To add yet another spin to the matter, while the above mentioned hip hop artists featured in Salazar’s photo series are from Latin America (Puerto Rico and Colombia), El Meswy is from Spain. So not only is this European artist being incorporated into the definition of Latino, but he is also endowed with the mythical brown-ness of Latinos and Latin Americans. It is a brown-ness that, though using the language of racial phenotypes (looks), stands as a synonym for a Latino pan-ethnicity that reaches across the Atlantic to Spain: to the “motherland” or “evil stepmotherland” of Latin Americans, depending on who you ask.
Some people insist that describing Latinos as brown is appropriate because we are supposedly all mixed. Yet, describing all Latinos as brown is tricky considering some of us are more mixed than others; also considering that some of us are just as mixed as African Americans, Native Americans, Asians or whites in the U.S.; also considering that some of us are not mixed at all; AND, also considering that depending on how mixed you are, you get treated differently, courtesy of Latino and Latin American-style racism and self-hatred.

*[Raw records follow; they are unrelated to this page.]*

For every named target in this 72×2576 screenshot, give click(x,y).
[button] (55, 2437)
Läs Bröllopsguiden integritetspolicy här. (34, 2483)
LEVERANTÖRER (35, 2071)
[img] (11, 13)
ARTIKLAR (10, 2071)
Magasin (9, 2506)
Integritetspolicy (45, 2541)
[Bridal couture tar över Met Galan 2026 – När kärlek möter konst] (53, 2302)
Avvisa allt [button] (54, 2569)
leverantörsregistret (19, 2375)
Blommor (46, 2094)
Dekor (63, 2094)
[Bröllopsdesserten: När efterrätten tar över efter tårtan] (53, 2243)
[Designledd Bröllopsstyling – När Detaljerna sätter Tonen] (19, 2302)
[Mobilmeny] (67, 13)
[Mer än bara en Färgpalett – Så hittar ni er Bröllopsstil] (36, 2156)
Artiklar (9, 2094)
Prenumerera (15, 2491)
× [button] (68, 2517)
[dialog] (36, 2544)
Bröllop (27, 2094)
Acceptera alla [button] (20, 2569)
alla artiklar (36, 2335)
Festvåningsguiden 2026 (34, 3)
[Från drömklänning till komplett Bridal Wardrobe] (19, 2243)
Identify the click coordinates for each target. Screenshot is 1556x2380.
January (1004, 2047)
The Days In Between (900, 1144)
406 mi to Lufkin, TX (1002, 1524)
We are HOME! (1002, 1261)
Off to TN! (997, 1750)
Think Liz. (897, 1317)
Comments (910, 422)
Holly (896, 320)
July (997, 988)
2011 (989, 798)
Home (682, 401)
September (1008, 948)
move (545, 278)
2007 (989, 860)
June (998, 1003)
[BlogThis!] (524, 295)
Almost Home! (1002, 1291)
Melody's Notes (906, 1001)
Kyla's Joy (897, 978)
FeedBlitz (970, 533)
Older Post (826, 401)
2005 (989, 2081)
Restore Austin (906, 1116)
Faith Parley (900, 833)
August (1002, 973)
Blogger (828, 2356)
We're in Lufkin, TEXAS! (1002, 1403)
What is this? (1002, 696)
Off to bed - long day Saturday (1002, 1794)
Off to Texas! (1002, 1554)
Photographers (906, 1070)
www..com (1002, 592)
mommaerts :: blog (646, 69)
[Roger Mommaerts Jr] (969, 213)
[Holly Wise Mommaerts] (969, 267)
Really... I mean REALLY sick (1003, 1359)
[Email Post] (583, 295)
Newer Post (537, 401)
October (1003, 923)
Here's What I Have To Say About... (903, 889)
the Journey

Other people say that Latino brown-ness is just a convenient label that uses the language of skin color but really points beyond race. They say that brown-ness is a good symbolic way for Latinos to bridge our racial differences. But I do not buy it. This all sounds way too much like Mexican writer Jose Vasconselos’ dangerous myth of the “cosmic race” from back in the 1920s or like 1930s Puerto Rican writer Tomas Blanco playing down Latin American racism as “a kid’s game” compared to racism in the U.S.. Using the label brown to describe all Latinos sounds like a re-packaging of the old myth of “racial democracy” in Latin America.
As long as white is the color of privilege among Latinos and Latin Americans, pretending we are all brown sounds like a terrible idea to me. How can we address racial conflict, differences and inequality among Latinos if, supposedly, we are all brown?